Post Thu Oct 27, 2011 8:19 am
Elapsed Time: 00:00
  • Lap #[LAPCOUNT] ([LAPTIME])



    The circle with center C shown above is tangent to both axes. If the distance from O to C is equal to k, what is the radius of the circle, in terms of k ?


    (A) k
    (B) k/(sqrt 2)
    (C) k/(sqrt 3)
    (D) k/2
    (E) k/3

    Can anyone help me with this question? I understand the answer but the answer I originally got was not in the answer choices.

    What I did was I extended k past the center of the circle, so I form the circle inscribed in a square.

    As k is double the length, I made it so its 2k as the hypotenuse. The ratio formula for an equilateral right triangle is x : x : x*sqrt 2
    So I did x*sqrt 2 = 2k
    Isolate x and you get x = 2k/(sqrt 2)

● DATASET
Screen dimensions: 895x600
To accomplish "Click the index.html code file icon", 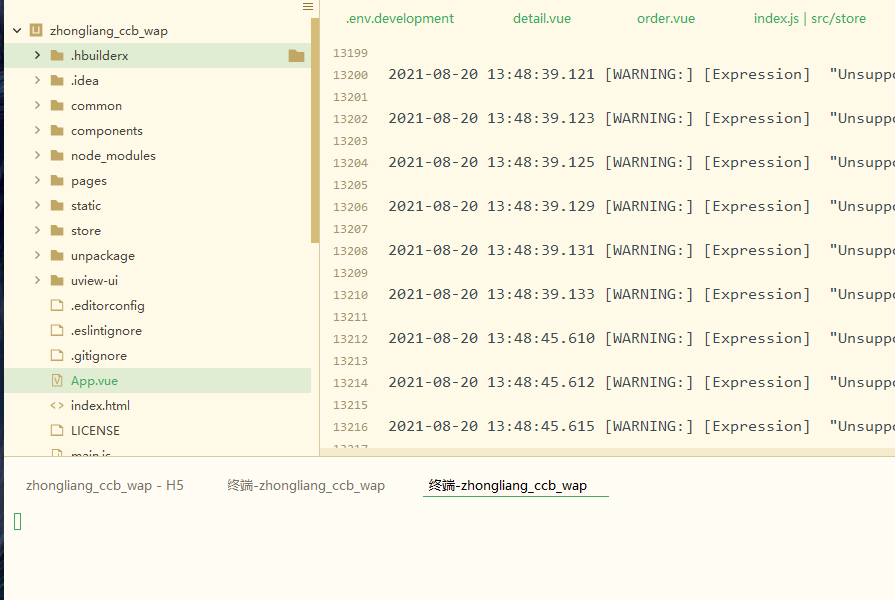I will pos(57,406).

* * *

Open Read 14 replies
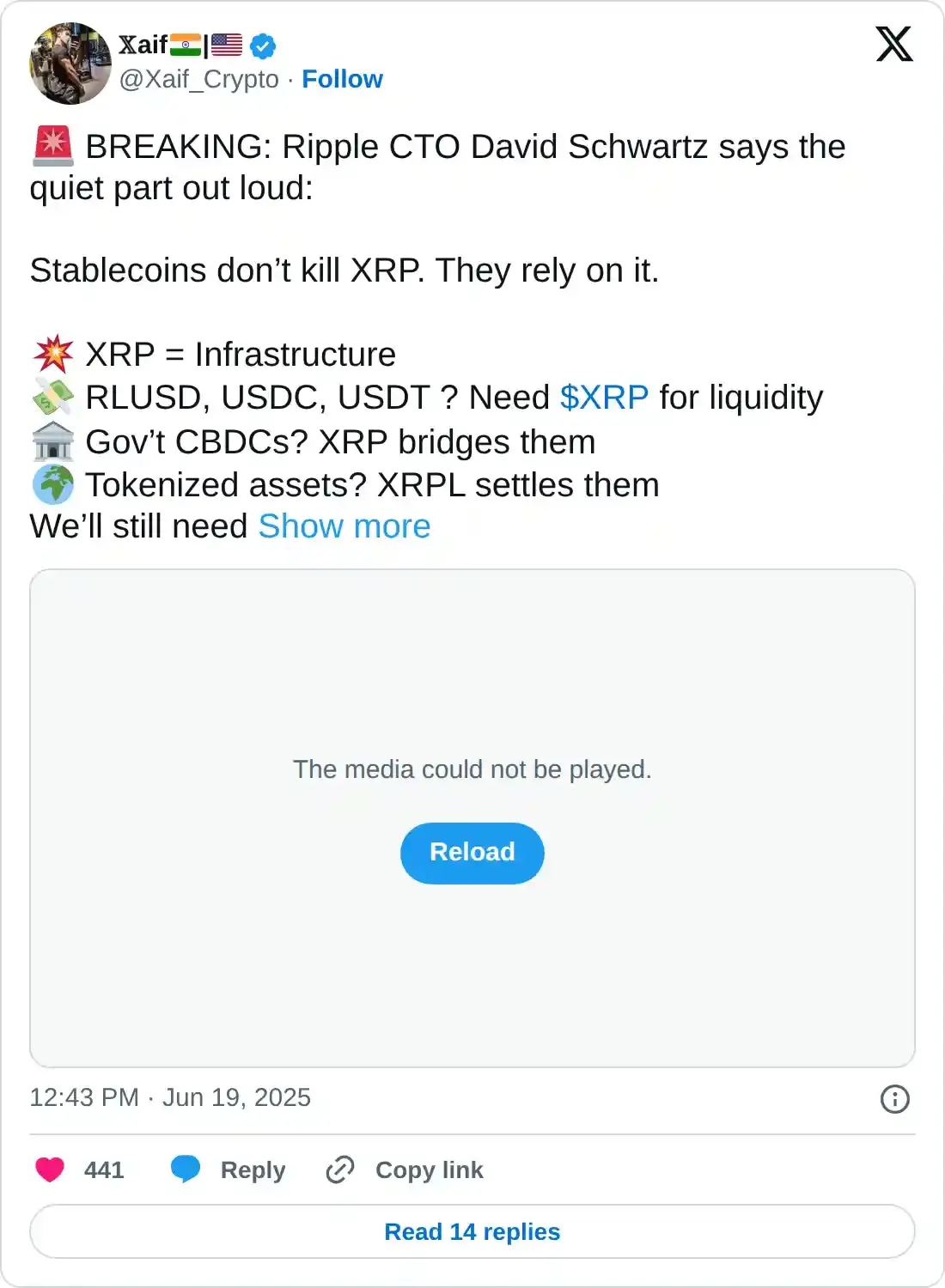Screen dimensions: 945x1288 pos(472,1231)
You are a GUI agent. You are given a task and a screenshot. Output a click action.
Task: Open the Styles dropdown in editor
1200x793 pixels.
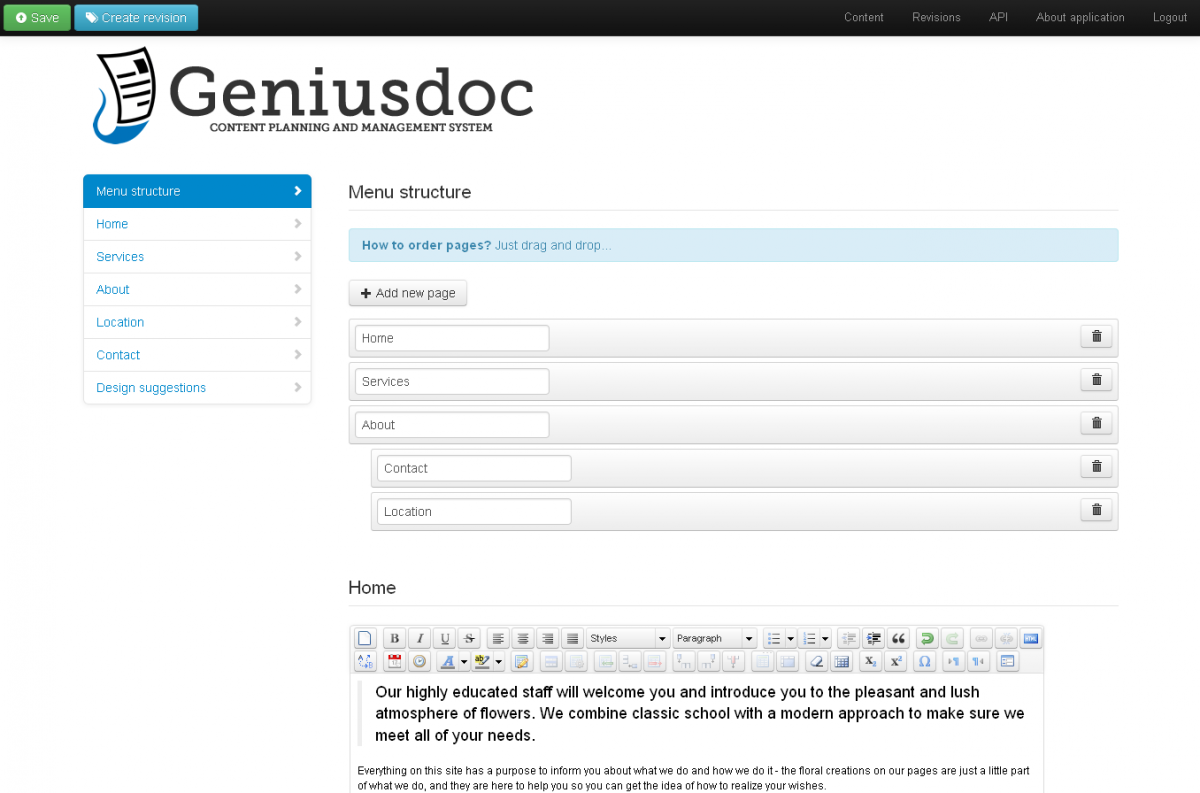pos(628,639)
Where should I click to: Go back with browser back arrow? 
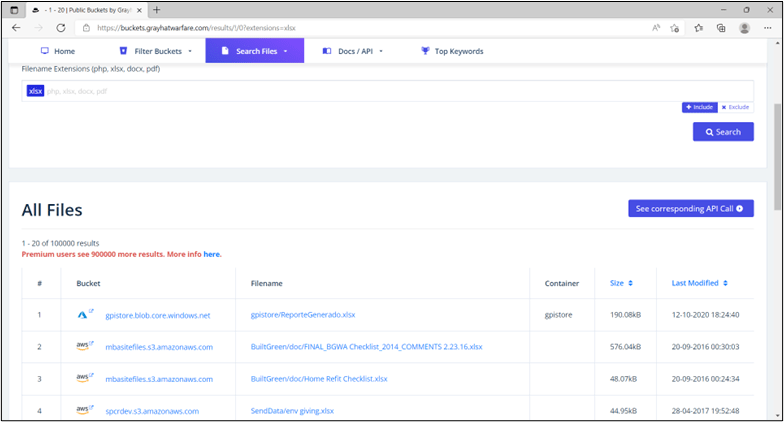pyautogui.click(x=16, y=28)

● EXERCISE INSTRUCTIONS
[1] Return each line of the entries that contains the word "Open".
[2] Continue the forum post about the circle tangent to both axes, starting right after its last line.

● TASK RESULTS
[1]
Open Read 14 replies
Task: Open the Styles dropdown in editor

[2]
    So the legs of the triangle is 2k/(sqrt 2). I simplified it by multiplying both numerator and denominator by sqrt 2, so I got
    X = (2k*sqrt 2)/2 which becomes k*sqrt 2. Since the leg is the diameter, I divided it by 2 and my final answer was (k*sqrt 2)/2 but the answer choice isn’t there.

    Is it wrong to simplify 2k/(sqrt 2)? Because if I get 2k/sqrt 2 divided by 2, then I get the correct answer. I guess my question is when do you leave the sqrt denominator alone and when do you multiply both numerator and denominator by the sqrt?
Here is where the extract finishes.